Of Friday’s bullish action in the market, IAA’s Zaccarelli said that “by buying up those cyclical companies that have been beaten down, they are showing some confidence that the worst is behind us.”
We’ll soon find out how resilient the rally is as economies attempt to emerge from their coronavirus quarantines without any substantial flare-ups.
The data ahead:
Notable corporate earnings
Monday: Halliburton Co. US:HAL, Cadence Design Systems Inc. US:CDNS and Zions Bancorp N.A. US:ZION.

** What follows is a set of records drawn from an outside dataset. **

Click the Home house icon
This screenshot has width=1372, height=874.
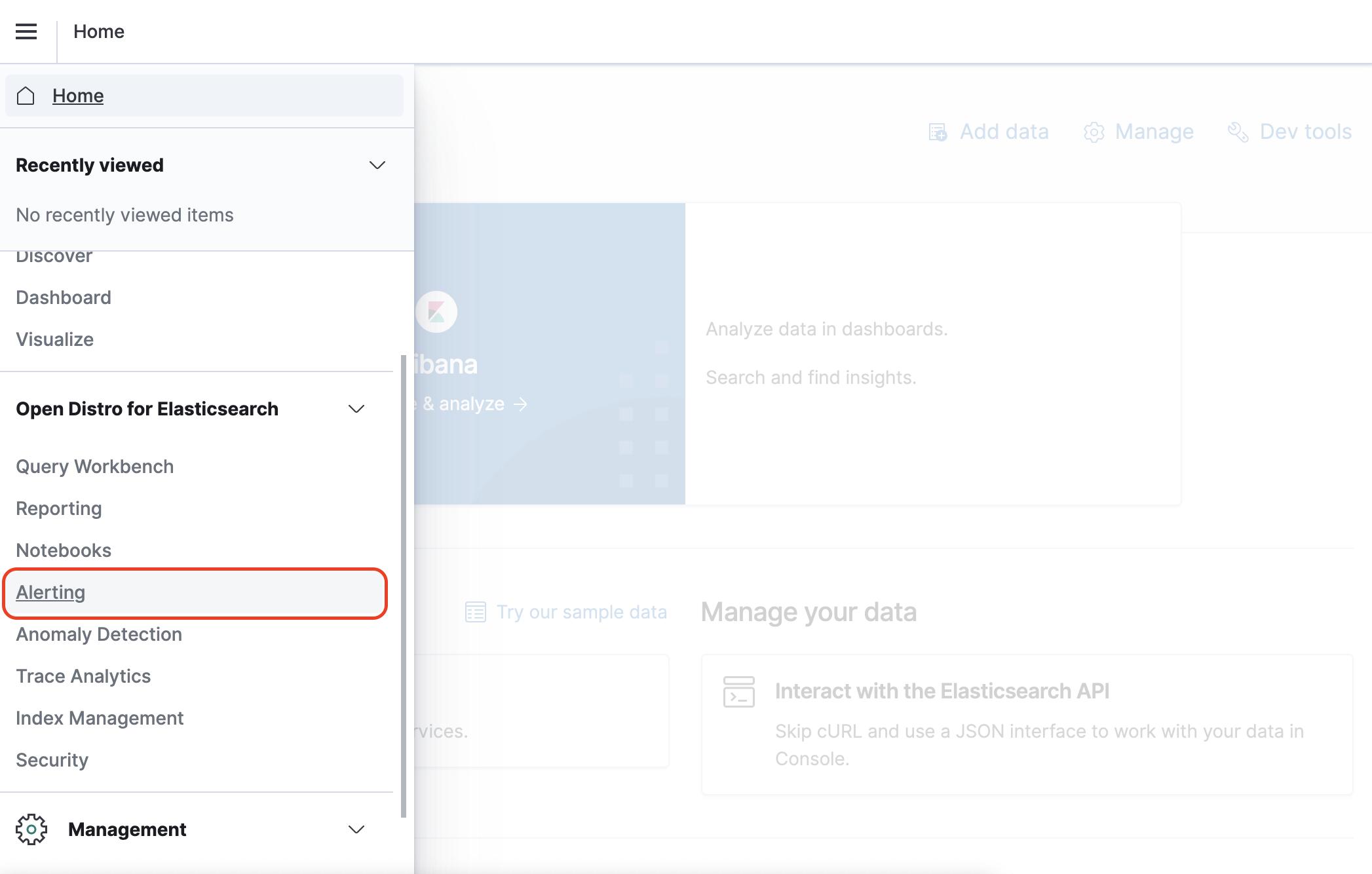coord(26,96)
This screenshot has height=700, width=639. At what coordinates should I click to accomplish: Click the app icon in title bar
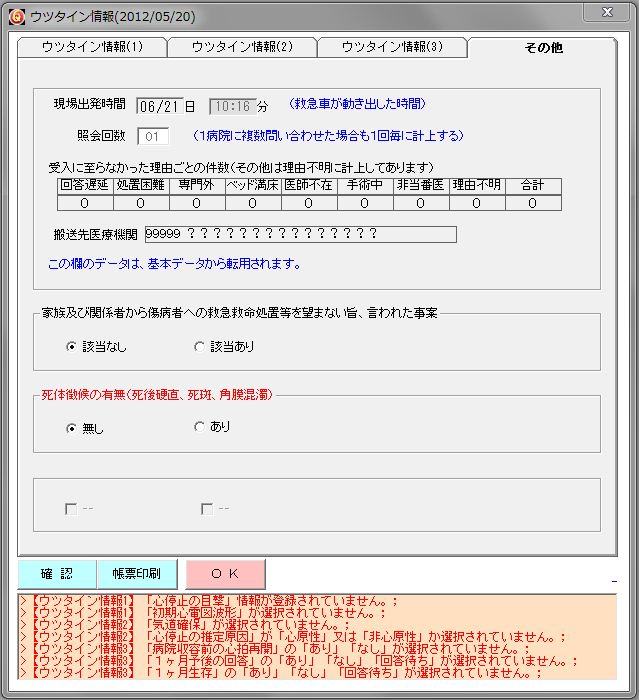click(x=15, y=15)
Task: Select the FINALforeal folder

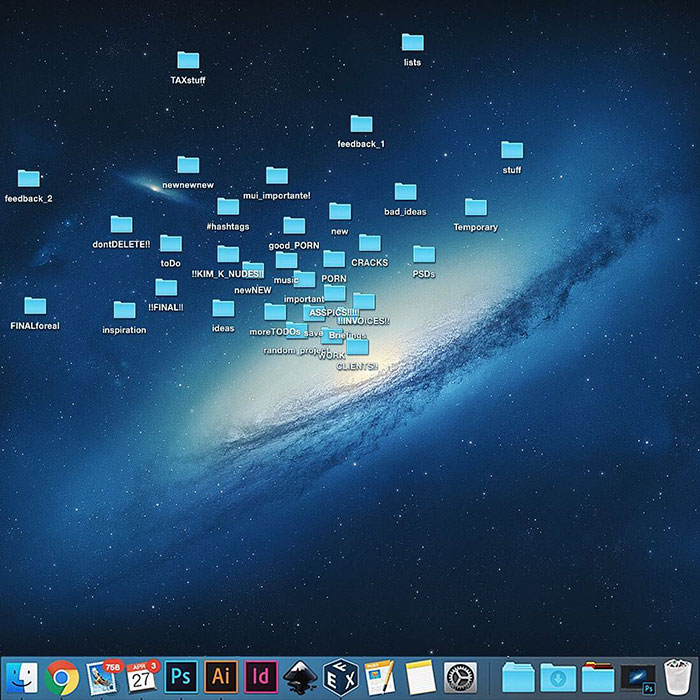Action: click(x=35, y=307)
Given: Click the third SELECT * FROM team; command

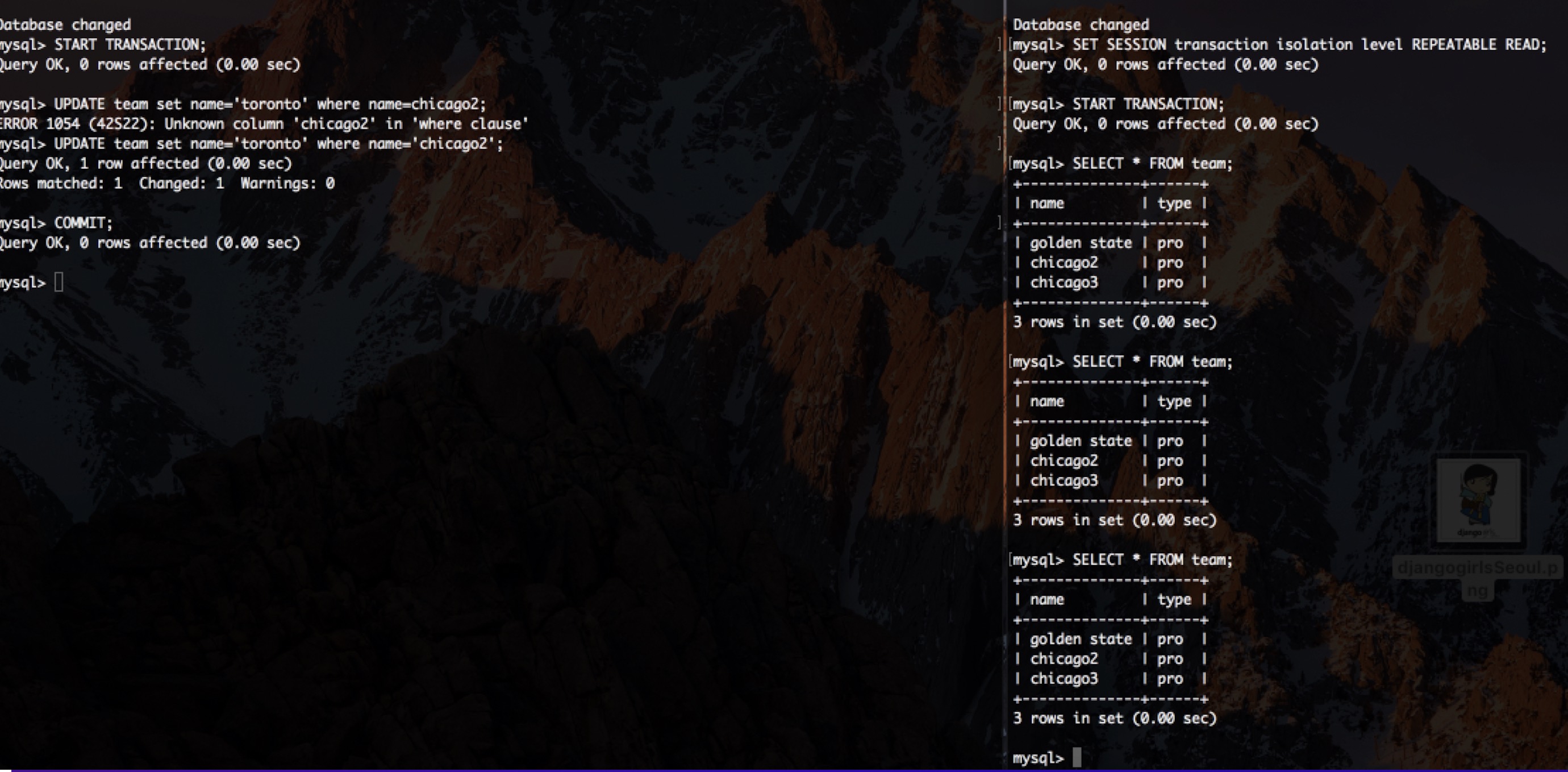Looking at the screenshot, I should (x=1152, y=560).
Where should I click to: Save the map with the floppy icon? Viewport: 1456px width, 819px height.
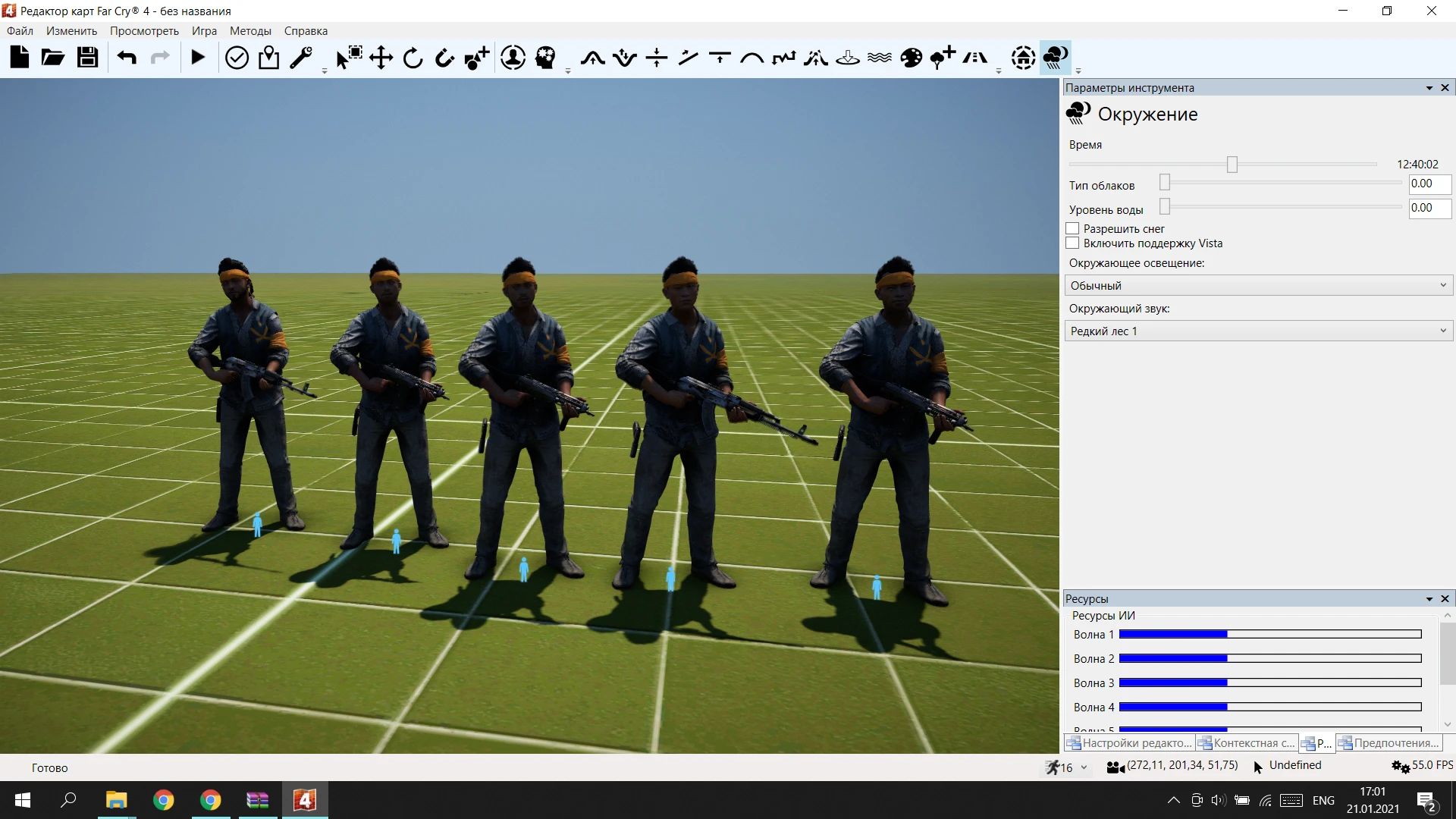pos(87,58)
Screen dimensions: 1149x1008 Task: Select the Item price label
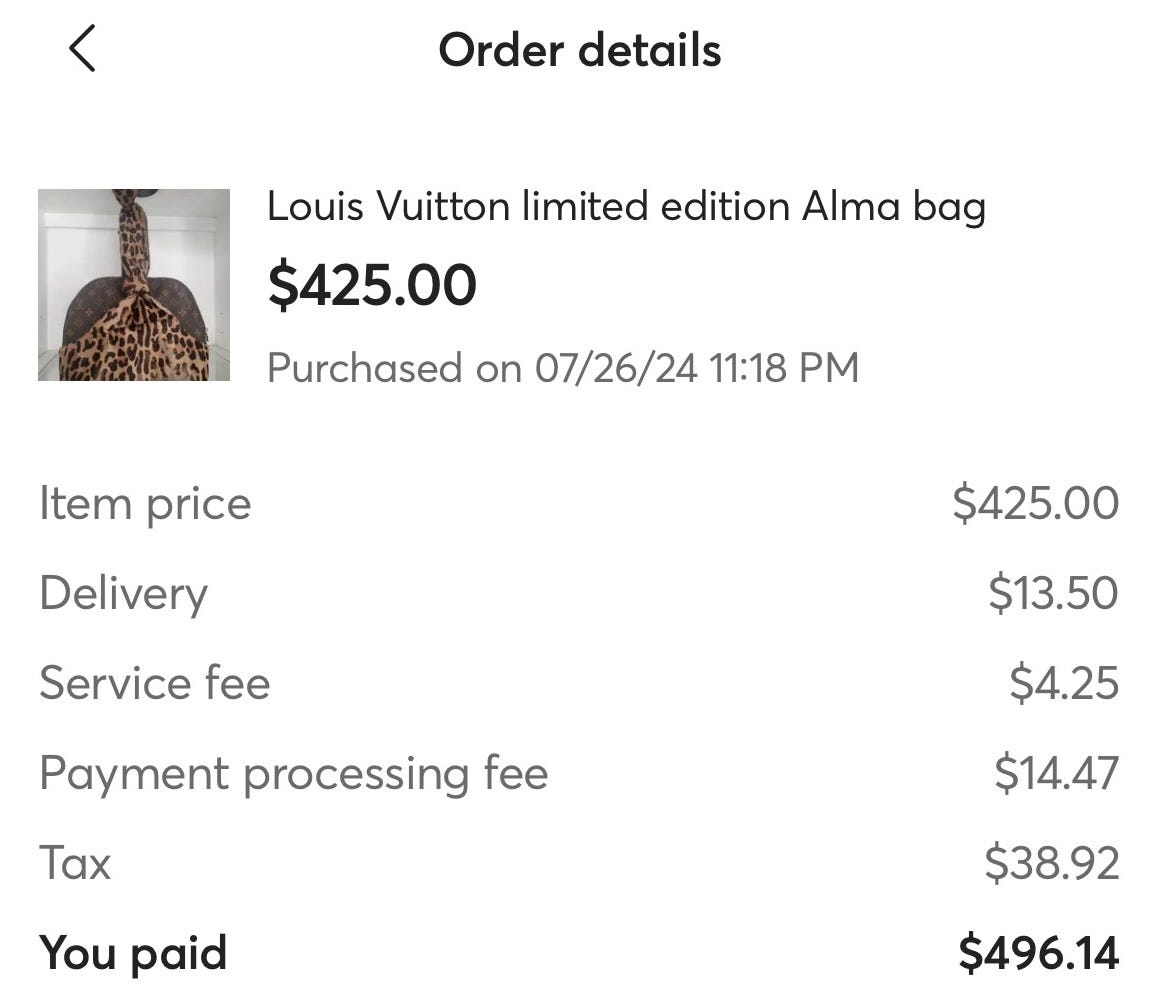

Tuesday: Coca-Cola Co. US:KO, Travelers Cos. US:TRV, Synchrony Financial US:SYF, Chipotle Mexican Grill US:CMG, and Netflix Inc. US:NFLX
Wednesday: Biogen US:BIIB, Quest Diagnostics Inc. US:DGX, AT&T Inc. US:T, Lam Research Corp. US:LRCX, Kimberly-Clark Corp. US:KMB, Delta Air Lines Inc. US:DAL
Thursday: Citrix Systems Inc. DE:CTX, Citigroup Inc. US:C, Southwest Airlines Co. US:LUV, Capital One Financial Corp. US:COF, SL Green Realty Corp. US:SLG, Edwards Lifesciences Corp. US:EW and Hershey Co. US:HSY.
Friday: American Express Co. US:AXP and Verizon Communications US:VZ.